In [101]:
import pickle
import numpy as np
import matplotlib.pyplot as plt
from tensorflow.keras.preprocessing.text import Tokenizer
from tensorflow.keras.preprocessing.sequence import pad_sequences
from tensorflow.keras.models import Sequential
from tensorflow.keras.layers import Embedding, Conv1D, GlobalMaxPooling1D, Dense, Dropout
from tensorflow.keras.callbacks import EarlyStopping
from sklearn.model_selection import train_test_split
import os
import textract
from docx import Document

import pandas as pd

In [74]:
def extract_text(file_path):
    file_name, file_ext = os.path.splitext(file_path)
    if file_ext == '.txt':
        with open(file_path, 'r', encoding='utf-8') as file:
            text = file.read()
    elif file_ext == '.docx':
        doc = Document(file_path)
        text = []
        for para in doc.paragraphs:
            text.append(para.text)
        text = '\n'.join(text)
    else:
        raise ValueError(f'Unsupported file extension: {file_ext}. Only .txt and .docx are supported.')

    return text

In [75]:
df= pd.read_csv('../Data/Datasets/IMDB Dataset SPANISH.csv')

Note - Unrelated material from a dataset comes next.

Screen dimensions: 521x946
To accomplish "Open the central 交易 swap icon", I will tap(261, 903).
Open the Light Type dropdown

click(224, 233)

df= df.drop(['Unnamed: 0', 'review_es', 'sentimiento'], axis= 1)

df

Unnamed: 0,review_en,sentiment
0,One of the other reviewers has mentioned that ...,positive
1,A wonderful little production. The filming tec...,positive
2,I thought this was a wonderful way to spend ti...,positive
3,Basically there's a family where a little boy ...,negative
4,"Petter Mattei's ""Love in the Time of Money"" is...",positive
...,...,...
49995,I thought this movie did a down right good job...,positive
49996,"Bad plot, bad dialogue, bad acting, idiotic di...",negative
49997,I am a Catholic taught in parochial elementary...,negative
49998,I'm going to have to disagree with the previou...,negative


In [76]:
tokenizer= Tokenizer(num_words= 10000)

tokenizer.fit_on_texts(df['review_en'])

sequences= tokenizer.texts_to_sequences(df['review_en'])

max_length= 100

padded_sequences= pad_sequences(sequences, maxlen= max_length)


In [77]:
padded_sequences

array([[ 122,  209, 3237, ...,  124, 4102,  485],
       [   1, 2291,  174, ..., 1975,   68,  220],
       [ 219,  233, 2916, ...,   62,   15,  349],
       ...,
       [  48,   29,   85, ...,    2,    2, 6043],
       [8457, 5545,    2, ...,   66,  738,   40],
       [   4,    1,  115, ...,  792,   10,   16]])

In [78]:
df['review_en']= [padded_sequences[x] for x in padded_sequences]

df

Unnamed: 0,review_en,sentiment
0,"[[2234, 163, 13, 839, 3656, 4914, 1976, 649, 5...",positive
1,"[[1, 2291, 174, 3334, 95, 21, 66, 370, 62, 1, ...",positive
2,"[[4, 37, 146, 89, 67, 957, 11, 1575, 7071, 12,...",positive
3,"[[390, 35, 171, 26, 2842, 406, 13, 68, 10, 456...",negative
4,"[[627, 835, 1, 128, 49, 27, 1, 2767, 8, 1818, ...",positive
...,...,...
49995,"[[0, 0, 0, 0, 0, 0, 0, 0, 0, 0, 0, 0, 0, 0, 0,...",positive
49996,"[[1, 16, 6, 319, 72, 90, 62, 10, 185, 419, 145...",negative
49997,"[[7365, 2818, 856, 5, 1190, 312, 1, 18, 6, 20,...",negative
49998,"[[0, 0, 0, 0, 0, 0, 0, 0, 0, 0, 0, 0, 0, 0, 0,...",negative


In [79]:
embedding_layer = Embedding(input_dim=10000, output_dim=128, input_length=max_length)
conv_layer = Conv1D(filters=128, kernel_size=5, activation='relu')
pooling_layer = GlobalMaxPooling1D()

model = Sequential([
    embedding_layer,
    conv_layer,
    pooling_layer,
    Dense(128, activation='relu'),
    Dropout(0.5),
    Dense(1, activation='sigmoid')
])

# Compilar el modelo
model.compile(optimizer='adam', loss='binary_crossentropy', metrics=['accuracy'])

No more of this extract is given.